**What the task requires**
Every line holding the string "computer" should be copied out of the listing.

**Records**
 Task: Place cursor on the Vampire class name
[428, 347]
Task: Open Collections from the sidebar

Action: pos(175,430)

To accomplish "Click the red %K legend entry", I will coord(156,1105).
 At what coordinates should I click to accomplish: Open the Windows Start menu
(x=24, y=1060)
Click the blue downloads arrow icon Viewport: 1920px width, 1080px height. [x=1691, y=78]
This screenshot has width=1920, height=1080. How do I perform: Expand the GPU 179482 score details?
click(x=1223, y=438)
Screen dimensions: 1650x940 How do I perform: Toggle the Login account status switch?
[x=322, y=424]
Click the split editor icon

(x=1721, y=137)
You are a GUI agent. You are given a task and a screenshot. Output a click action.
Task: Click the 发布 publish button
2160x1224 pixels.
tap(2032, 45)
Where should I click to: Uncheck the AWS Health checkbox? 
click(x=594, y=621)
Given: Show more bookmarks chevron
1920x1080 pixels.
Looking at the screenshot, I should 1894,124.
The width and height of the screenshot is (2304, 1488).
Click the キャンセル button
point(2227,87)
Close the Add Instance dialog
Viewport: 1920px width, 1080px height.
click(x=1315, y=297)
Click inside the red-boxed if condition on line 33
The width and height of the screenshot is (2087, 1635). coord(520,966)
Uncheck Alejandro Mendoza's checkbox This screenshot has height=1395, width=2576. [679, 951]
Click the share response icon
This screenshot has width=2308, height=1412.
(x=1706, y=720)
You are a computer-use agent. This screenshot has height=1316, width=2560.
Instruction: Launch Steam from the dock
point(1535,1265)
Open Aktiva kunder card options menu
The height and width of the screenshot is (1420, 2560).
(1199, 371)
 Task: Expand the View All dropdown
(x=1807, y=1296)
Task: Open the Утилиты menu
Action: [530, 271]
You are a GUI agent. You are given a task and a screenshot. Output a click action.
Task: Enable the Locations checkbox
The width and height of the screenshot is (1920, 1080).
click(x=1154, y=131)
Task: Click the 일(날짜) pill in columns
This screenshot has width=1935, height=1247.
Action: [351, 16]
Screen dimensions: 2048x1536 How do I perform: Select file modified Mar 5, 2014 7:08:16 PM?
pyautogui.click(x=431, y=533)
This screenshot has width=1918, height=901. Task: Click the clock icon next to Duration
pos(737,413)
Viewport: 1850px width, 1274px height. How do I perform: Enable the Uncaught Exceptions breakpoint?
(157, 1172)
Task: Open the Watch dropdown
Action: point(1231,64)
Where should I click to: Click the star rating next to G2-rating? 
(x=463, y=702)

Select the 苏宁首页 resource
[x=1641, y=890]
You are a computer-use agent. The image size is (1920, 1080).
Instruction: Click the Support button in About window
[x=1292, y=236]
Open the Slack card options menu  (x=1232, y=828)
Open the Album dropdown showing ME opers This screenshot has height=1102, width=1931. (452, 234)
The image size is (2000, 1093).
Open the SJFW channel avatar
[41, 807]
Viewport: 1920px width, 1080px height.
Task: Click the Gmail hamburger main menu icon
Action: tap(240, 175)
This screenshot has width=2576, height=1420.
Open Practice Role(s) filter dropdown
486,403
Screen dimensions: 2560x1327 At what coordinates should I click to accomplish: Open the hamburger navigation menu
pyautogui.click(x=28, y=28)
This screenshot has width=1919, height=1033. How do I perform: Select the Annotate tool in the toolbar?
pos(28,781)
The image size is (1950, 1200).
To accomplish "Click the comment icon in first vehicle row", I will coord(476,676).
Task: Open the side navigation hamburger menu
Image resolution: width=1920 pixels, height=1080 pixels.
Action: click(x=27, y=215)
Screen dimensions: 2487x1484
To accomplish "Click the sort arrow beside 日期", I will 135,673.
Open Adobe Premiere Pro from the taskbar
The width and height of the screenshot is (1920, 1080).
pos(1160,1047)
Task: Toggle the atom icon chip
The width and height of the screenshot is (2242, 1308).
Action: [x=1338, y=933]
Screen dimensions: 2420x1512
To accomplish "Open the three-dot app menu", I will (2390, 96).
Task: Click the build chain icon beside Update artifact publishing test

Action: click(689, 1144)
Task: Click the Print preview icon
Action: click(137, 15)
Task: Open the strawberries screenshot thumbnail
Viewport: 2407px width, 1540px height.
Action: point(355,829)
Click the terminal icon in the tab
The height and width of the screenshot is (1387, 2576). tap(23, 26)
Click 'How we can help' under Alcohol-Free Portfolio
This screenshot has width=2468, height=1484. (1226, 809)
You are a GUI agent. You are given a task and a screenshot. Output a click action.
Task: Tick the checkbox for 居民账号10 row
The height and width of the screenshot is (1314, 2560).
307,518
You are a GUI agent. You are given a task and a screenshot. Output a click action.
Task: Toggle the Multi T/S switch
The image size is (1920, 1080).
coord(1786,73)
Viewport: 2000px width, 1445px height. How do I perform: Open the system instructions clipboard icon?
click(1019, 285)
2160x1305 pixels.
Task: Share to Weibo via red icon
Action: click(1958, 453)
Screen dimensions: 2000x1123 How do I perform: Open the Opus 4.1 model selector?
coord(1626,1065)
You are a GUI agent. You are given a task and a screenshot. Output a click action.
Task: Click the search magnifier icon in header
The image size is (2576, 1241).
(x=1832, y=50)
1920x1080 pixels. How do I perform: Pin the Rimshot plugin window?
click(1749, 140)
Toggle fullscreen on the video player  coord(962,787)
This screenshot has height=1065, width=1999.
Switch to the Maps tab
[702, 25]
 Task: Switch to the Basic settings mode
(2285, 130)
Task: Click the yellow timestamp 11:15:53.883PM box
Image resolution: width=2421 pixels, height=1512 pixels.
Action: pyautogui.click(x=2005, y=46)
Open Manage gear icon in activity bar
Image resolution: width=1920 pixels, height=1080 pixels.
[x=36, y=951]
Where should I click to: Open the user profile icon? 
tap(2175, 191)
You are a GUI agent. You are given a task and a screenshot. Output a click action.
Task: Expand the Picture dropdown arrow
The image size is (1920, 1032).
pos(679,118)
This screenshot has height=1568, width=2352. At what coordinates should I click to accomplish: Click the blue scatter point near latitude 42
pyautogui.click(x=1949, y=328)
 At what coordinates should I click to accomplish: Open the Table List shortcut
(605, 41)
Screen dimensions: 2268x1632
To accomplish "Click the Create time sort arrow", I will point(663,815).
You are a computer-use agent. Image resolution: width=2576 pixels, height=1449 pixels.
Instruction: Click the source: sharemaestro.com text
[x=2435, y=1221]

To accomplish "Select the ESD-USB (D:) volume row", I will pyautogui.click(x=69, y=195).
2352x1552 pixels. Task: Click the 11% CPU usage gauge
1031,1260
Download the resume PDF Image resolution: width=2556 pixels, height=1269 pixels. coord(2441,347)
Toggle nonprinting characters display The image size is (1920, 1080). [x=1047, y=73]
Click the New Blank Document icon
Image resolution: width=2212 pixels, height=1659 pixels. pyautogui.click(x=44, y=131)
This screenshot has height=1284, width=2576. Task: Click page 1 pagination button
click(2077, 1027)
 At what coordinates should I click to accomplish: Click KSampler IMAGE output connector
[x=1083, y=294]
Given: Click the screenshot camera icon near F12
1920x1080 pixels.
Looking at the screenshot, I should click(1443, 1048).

**Solution**
You are a computer-use agent. This screenshot has height=1316, width=2560.
You are a computer-use agent. The image size is (1920, 1080).
You are a computer-use agent. Image resolution: width=2576 pixels, height=1449 pixels.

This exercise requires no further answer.